• [WORK INSTRUCTION]: The task calls for each record to be given again unchanged, minus any pictures.

• [DATA TO PROCESS]:
--- START ---

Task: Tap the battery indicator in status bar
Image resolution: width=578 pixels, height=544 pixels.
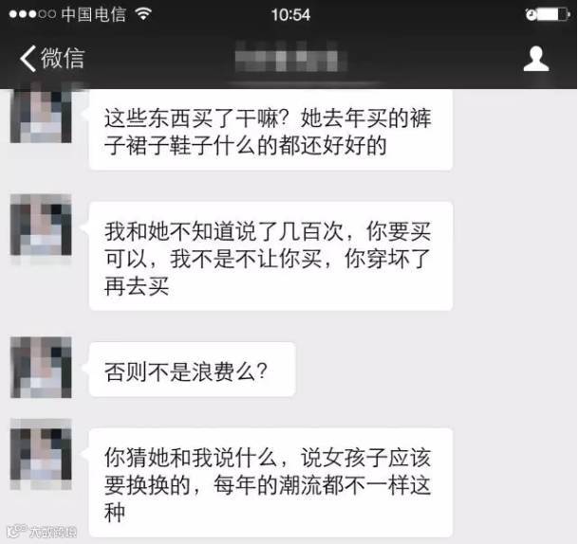Action: (553, 15)
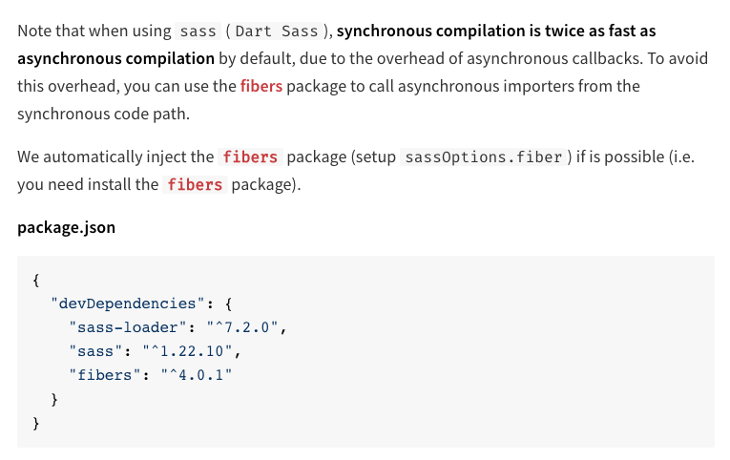Image resolution: width=730 pixels, height=460 pixels.
Task: Click the package.json heading
Action: (x=66, y=228)
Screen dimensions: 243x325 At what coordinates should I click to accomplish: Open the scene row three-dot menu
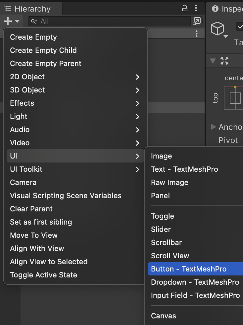pos(197,34)
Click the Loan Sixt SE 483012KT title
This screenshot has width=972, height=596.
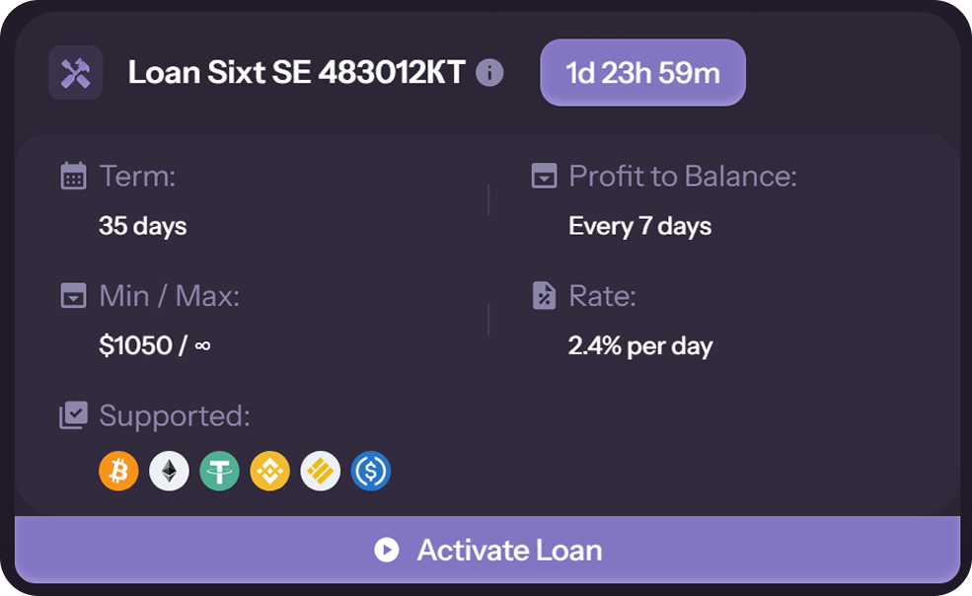pos(296,73)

--- END ---

• [RESULT OF THIS TASK]:
Task: Tap the battery indicator in status bar
Image resolution: width=578 pixels, height=544 pixels.
Action: (553, 15)
Image resolution: width=730 pixels, height=460 pixels.
Task: Click the package.json heading
Action: (x=66, y=228)
Screen dimensions: 243x325 At what coordinates should I click to accomplish: Open the scene row three-dot menu
pos(197,34)
Click the Loan Sixt SE 483012KT title
This screenshot has width=972, height=596.
pos(296,73)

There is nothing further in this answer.